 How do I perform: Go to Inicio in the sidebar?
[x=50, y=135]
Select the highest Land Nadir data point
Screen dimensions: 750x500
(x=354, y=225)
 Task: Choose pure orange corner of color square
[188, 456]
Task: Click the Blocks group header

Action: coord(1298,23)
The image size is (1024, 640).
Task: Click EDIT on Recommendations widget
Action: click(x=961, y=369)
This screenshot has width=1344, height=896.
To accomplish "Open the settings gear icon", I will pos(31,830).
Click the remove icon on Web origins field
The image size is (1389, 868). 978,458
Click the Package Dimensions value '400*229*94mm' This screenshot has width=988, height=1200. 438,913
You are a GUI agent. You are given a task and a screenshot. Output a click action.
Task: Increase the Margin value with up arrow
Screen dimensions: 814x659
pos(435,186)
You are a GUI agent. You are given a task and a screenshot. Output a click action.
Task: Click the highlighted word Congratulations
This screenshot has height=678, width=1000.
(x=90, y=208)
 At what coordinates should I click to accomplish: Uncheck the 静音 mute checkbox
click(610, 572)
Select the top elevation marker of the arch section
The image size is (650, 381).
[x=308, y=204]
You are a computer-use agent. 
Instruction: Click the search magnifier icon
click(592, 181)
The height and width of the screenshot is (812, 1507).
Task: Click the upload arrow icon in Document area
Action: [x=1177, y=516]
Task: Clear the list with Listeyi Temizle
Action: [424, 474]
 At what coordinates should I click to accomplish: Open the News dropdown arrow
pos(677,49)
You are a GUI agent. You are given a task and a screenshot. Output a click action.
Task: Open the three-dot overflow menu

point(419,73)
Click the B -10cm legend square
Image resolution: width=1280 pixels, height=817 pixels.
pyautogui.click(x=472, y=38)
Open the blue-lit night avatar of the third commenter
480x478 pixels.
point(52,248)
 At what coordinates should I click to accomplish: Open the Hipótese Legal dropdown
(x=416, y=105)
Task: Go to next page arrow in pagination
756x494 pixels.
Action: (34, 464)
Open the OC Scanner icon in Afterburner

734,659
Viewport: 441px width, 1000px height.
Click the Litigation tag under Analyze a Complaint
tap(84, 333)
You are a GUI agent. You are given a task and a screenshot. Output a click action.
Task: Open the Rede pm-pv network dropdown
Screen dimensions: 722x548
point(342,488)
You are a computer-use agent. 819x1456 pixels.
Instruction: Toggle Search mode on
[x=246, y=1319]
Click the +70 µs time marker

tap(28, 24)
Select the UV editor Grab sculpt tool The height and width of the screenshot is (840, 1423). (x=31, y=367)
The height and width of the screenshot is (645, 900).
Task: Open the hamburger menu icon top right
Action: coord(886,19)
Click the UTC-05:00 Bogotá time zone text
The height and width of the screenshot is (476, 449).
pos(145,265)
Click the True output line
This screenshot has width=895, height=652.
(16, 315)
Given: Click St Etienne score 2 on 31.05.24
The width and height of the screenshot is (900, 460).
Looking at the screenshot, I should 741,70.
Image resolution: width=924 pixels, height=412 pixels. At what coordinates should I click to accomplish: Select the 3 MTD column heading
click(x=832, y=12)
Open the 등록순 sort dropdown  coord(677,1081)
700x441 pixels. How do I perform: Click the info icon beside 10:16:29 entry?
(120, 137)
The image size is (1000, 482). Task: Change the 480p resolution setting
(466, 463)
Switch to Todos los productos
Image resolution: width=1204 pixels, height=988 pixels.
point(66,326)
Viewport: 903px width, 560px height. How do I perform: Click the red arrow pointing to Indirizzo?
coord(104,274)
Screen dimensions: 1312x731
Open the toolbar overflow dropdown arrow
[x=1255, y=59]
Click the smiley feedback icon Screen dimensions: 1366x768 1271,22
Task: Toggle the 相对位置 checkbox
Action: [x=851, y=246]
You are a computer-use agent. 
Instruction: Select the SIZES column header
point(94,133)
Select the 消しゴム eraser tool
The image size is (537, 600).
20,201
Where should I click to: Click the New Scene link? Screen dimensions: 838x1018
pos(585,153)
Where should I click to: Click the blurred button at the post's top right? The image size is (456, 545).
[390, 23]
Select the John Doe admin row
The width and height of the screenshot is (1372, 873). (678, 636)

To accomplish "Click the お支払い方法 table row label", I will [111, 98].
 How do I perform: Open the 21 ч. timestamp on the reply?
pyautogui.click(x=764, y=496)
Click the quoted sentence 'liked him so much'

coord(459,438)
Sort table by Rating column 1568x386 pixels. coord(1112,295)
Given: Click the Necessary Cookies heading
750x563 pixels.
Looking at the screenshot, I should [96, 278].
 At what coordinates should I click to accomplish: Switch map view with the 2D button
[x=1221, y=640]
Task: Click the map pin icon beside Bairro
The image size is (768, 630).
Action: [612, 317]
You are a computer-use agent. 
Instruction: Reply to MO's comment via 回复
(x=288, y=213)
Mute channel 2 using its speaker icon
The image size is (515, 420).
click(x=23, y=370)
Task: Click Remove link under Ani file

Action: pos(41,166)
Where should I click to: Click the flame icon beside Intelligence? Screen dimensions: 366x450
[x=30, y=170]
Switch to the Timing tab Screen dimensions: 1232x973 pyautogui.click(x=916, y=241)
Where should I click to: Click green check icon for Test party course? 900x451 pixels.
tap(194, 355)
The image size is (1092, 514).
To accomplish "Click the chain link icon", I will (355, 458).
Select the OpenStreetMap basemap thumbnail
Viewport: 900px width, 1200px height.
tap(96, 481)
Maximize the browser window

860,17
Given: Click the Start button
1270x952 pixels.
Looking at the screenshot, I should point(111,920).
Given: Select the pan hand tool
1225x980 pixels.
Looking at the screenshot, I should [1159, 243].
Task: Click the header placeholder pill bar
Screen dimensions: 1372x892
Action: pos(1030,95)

========

(Task statement)
Please output the entries above, every line exactly as it reads.

(Answer for this exercise)
 How do I perform: Go to Inicio in the sidebar?
[x=50, y=135]
Select the highest Land Nadir data point
Screen dimensions: 750x500
(x=354, y=225)
 Task: Choose pure orange corner of color square
[188, 456]
Task: Click the Blocks group header

Action: coord(1298,23)
The image size is (1024, 640).
Task: Click EDIT on Recommendations widget
Action: click(x=961, y=369)
This screenshot has width=1344, height=896.
To accomplish "Open the settings gear icon", I will pos(31,830).
Click the remove icon on Web origins field
The image size is (1389, 868). 978,458
Click the Package Dimensions value '400*229*94mm' This screenshot has width=988, height=1200. 438,913
You are a GUI agent. You are given a task and a screenshot. Output a click action.
Task: Increase the Margin value with up arrow
Screen dimensions: 814x659
pos(435,186)
You are a GUI agent. You are given a task and a screenshot. Output a click action.
Task: Click the highlighted word Congratulations
This screenshot has height=678, width=1000.
(x=90, y=208)
 At what coordinates should I click to accomplish: Uncheck the 静音 mute checkbox
click(610, 572)
Select the top elevation marker of the arch section
The image size is (650, 381).
[x=308, y=204]
You are a computer-use agent. 
Instruction: Click the search magnifier icon
click(592, 181)
The height and width of the screenshot is (812, 1507).
Task: Click the upload arrow icon in Document area
Action: [x=1177, y=516]
Task: Clear the list with Listeyi Temizle
Action: [424, 474]
 At what coordinates should I click to accomplish: Open the News dropdown arrow
pos(677,49)
You are a GUI agent. You are given a task and a screenshot. Output a click action.
Task: Open the three-dot overflow menu

point(419,73)
Click the B -10cm legend square
Image resolution: width=1280 pixels, height=817 pixels.
pyautogui.click(x=472, y=38)
Open the blue-lit night avatar of the third commenter
480x478 pixels.
point(52,248)
 At what coordinates should I click to accomplish: Open the Hipótese Legal dropdown
(x=416, y=105)
Task: Go to next page arrow in pagination
756x494 pixels.
Action: (34, 464)
Open the OC Scanner icon in Afterburner

734,659
Viewport: 441px width, 1000px height.
Click the Litigation tag under Analyze a Complaint
tap(84, 333)
You are a GUI agent. You are given a task and a screenshot. Output a click action.
Task: Open the Rede pm-pv network dropdown
Screen dimensions: 722x548
point(342,488)
You are a computer-use agent. 819x1456 pixels.
Instruction: Toggle Search mode on
[x=246, y=1319]
Click the +70 µs time marker

tap(28, 24)
Select the UV editor Grab sculpt tool The height and width of the screenshot is (840, 1423). (x=31, y=367)
The height and width of the screenshot is (645, 900).
Task: Open the hamburger menu icon top right
Action: coord(886,19)
Click the UTC-05:00 Bogotá time zone text
The height and width of the screenshot is (476, 449).
pos(145,265)
Click the True output line
This screenshot has width=895, height=652.
(16, 315)
Given: Click St Etienne score 2 on 31.05.24
The width and height of the screenshot is (900, 460).
Looking at the screenshot, I should 741,70.
Image resolution: width=924 pixels, height=412 pixels. At what coordinates should I click to accomplish: Select the 3 MTD column heading
click(x=832, y=12)
Open the 등록순 sort dropdown  coord(677,1081)
700x441 pixels. How do I perform: Click the info icon beside 10:16:29 entry?
(120, 137)
The image size is (1000, 482). Task: Change the 480p resolution setting
(466, 463)
Switch to Todos los productos
Image resolution: width=1204 pixels, height=988 pixels.
point(66,326)
Viewport: 903px width, 560px height. How do I perform: Click the red arrow pointing to Indirizzo?
coord(104,274)
Screen dimensions: 1312x731
Open the toolbar overflow dropdown arrow
[x=1255, y=59]
Click the smiley feedback icon Screen dimensions: 1366x768 1271,22
Task: Toggle the 相对位置 checkbox
Action: [x=851, y=246]
You are a computer-use agent. 
Instruction: Select the SIZES column header
point(94,133)
Select the 消しゴム eraser tool
The image size is (537, 600).
20,201
Where should I click to: Click the New Scene link? Screen dimensions: 838x1018
pos(585,153)
Where should I click to: Click the blurred button at the post's top right? The image size is (456, 545).
[390, 23]
Select the John Doe admin row
The width and height of the screenshot is (1372, 873). (678, 636)

To accomplish "Click the お支払い方法 table row label", I will [111, 98].
 How do I perform: Open the 21 ч. timestamp on the reply?
pyautogui.click(x=764, y=496)
Click the quoted sentence 'liked him so much'

coord(459,438)
Sort table by Rating column 1568x386 pixels. coord(1112,295)
Given: Click the Necessary Cookies heading
750x563 pixels.
Looking at the screenshot, I should [96, 278].
 At what coordinates should I click to accomplish: Switch map view with the 2D button
[x=1221, y=640]
Task: Click the map pin icon beside Bairro
The image size is (768, 630).
Action: [612, 317]
You are a computer-use agent. 
Instruction: Reply to MO's comment via 回复
(x=288, y=213)
Mute channel 2 using its speaker icon
The image size is (515, 420).
click(x=23, y=370)
Task: Click Remove link under Ani file

Action: pos(41,166)
Where should I click to: Click the flame icon beside Intelligence? Screen dimensions: 366x450
[x=30, y=170]
Switch to the Timing tab Screen dimensions: 1232x973 pyautogui.click(x=916, y=241)
Where should I click to: Click green check icon for Test party course? 900x451 pixels.
tap(194, 355)
The image size is (1092, 514).
To accomplish "Click the chain link icon", I will (355, 458).
Select the OpenStreetMap basemap thumbnail
Viewport: 900px width, 1200px height.
tap(96, 481)
Maximize the browser window

860,17
Given: Click the Start button
1270x952 pixels.
Looking at the screenshot, I should point(111,920).
Given: Select the pan hand tool
1225x980 pixels.
Looking at the screenshot, I should [1159, 243].
Task: Click the header placeholder pill bar
Screen dimensions: 1372x892
Action: pos(1030,95)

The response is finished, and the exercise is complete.